Not ours bit it's similar.


----------



## Proud Plumber (Sep 15, 2008)

Marlin said:


> Why not go all out?
> 
> 
> 
> ...


I agree, the ultimate solution for roots.


----------



## Pipemaster (Jul 29, 2008)

*WHY GO THRU THE EXPENSE OF THOSE WHEN YOU CAN GET A FEW CHEAP HOME DEPOTS GUYS* :whistling2:


----------



## Marlin (Aug 14, 2008)

Pipemaster said:


> *WHY GO THRU THE EXPENSE OF THOSE WHEN YOU CAN GET A FEW CHEAP HOME DEPOTS GUYS* :whistling2:


That's true, I can hire a bunch of illegals at $80/day. That would save a ton of money in gas.


----------



## Proud Plumber (Sep 15, 2008)

Marlin said:


> That's true, I can hire a bunch of illegals at $80/day. That would save a ton of money in gas.


Yes, and you don't even have to pay taxes.


----------



## Protech (Sep 22, 2008)

Proud Plumber said:


> Yes, and you don't even have to pay taxes.


Just the increases insurance payments when they get hurt and you get sued.


----------



## Proud Plumber (Sep 15, 2008)

Protech said:


> Just the increases insurance payments when they get hurt and you get sued.


Very true, in fact they are now moving into the federal courts and filing FLSA (federal labor standars act) cases for unpaid overtime.

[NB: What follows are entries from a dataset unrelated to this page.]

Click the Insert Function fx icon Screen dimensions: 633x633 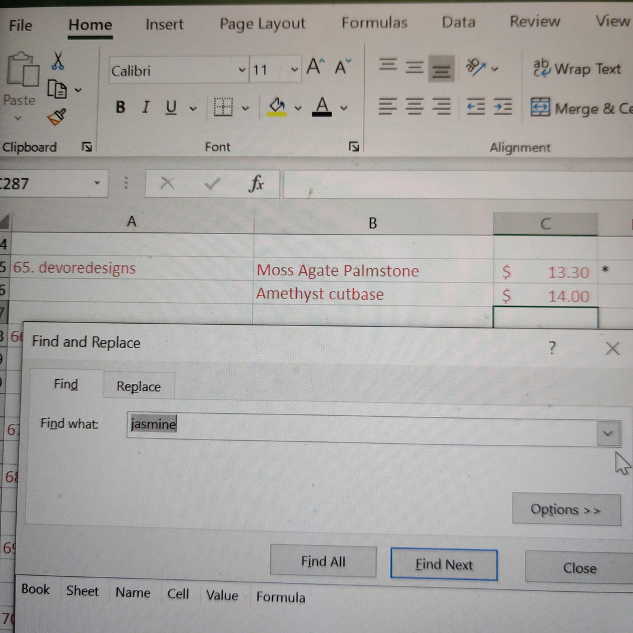(256, 184)
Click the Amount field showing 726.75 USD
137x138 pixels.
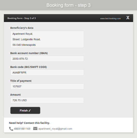click(47, 100)
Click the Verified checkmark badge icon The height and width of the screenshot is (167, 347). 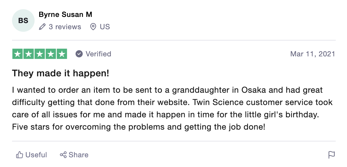(x=79, y=54)
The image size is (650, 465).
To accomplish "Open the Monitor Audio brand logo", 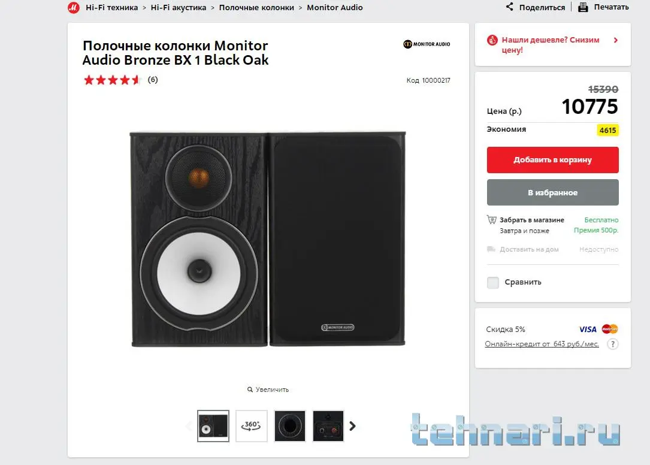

Amazing, not even citizens and tieing up our courts with labor cases. They are winning the cases as well.


----------



## Pipemaster (Jul 29, 2008)

I dont see them winning any suits

undocumented means undocumented

what was that social security number again ?

nope sorry he never worked for me !

denial


----------



## Protech (Sep 22, 2008)

Ever heard of witnesses?


----------



## Redwood (Sep 8, 2008)

Protech said:


> Ever heard of witnesses?


Backfill!:whistling2:


----------



## Marlin (Aug 14, 2008)

Protech said:


> Just the increases insurance payments when they get hurt and you get sued.


Nope. If they are illegal and not on the books they are not your employee. They are employed by the homeowner. So if they get hurt on the homeowners property you are off the hook and the homeowner is on.


----------



## Protech (Sep 22, 2008)

I'm sure that will boost your PR with local homeowners. Repeat business ahoy!



Marlin said:


> Nope. If they are illegal and not on the books they are not your employee. They are employed by the homeowner. So if they get hurt on the homeowners property you are off the hook and the homeowner is on.


----------



## Proud Plumber (Sep 15, 2008)

Pipemaster said:


> I dont see them winning any suits
> 
> undocumented means undocumented
> 
> ...


They are winning them everyday. It is a fact, infact personal injury lawyers are now advertising for them. The FLSA law says that you are required to do certain things and report certain things. If you do not, you are opened up for an FLSA case AKA legal blackmail. Nope sorry he never worked for me doesn't work. In FLSA it is the burden of the employer to prove this not the employee. All the employee has to do is describe one job. Then it is up to you. Yes you may even win in court, however at an average of 25,000. to get to court is it worth it? So they corner you into paying them before they get you there to save you money. In other words extortion, Now the IRS is involved, the state, work comp, they all want to know. It happens everyday.


----------



## Pipemaster (Jul 29, 2008)

quote: Nope sorry he never worked for me doesn't work

*Oh yes it does my friend*

*most of them are afraid to report anything for fear of deportation here or arrest, i have actually had a few run from jobsites when the police roll up. the problem is he's a friend of mine, i had to ask him to stop dropping by the jobsites scaring all my chicans away*

*I'm not sure where your located but things are different here, hell most of them run when a border patrol van drives by on the way to the courthouse or local jail*

*and extortion wouldnt work for me, then again having friends in places also helps*

*backfill backfill and dig a trench* :thumbup:


----------



## retired rooter (Dec 31, 2008)

Pro Tec is right the only way to really repair a root problem is repair or replace the line but if its an old couple or someone who just cant afford the digging up , do the best you can with your equip and reccomend a foaming type root killer to apply every year who knows you might get so old you cant clean sewers and be like a milkman come around every year and apply foaming root killer (teasing) but I have folks calling every year to just apply it service call plus chemical treatment better than nothing on cold rainy days that you cant be fishing


----------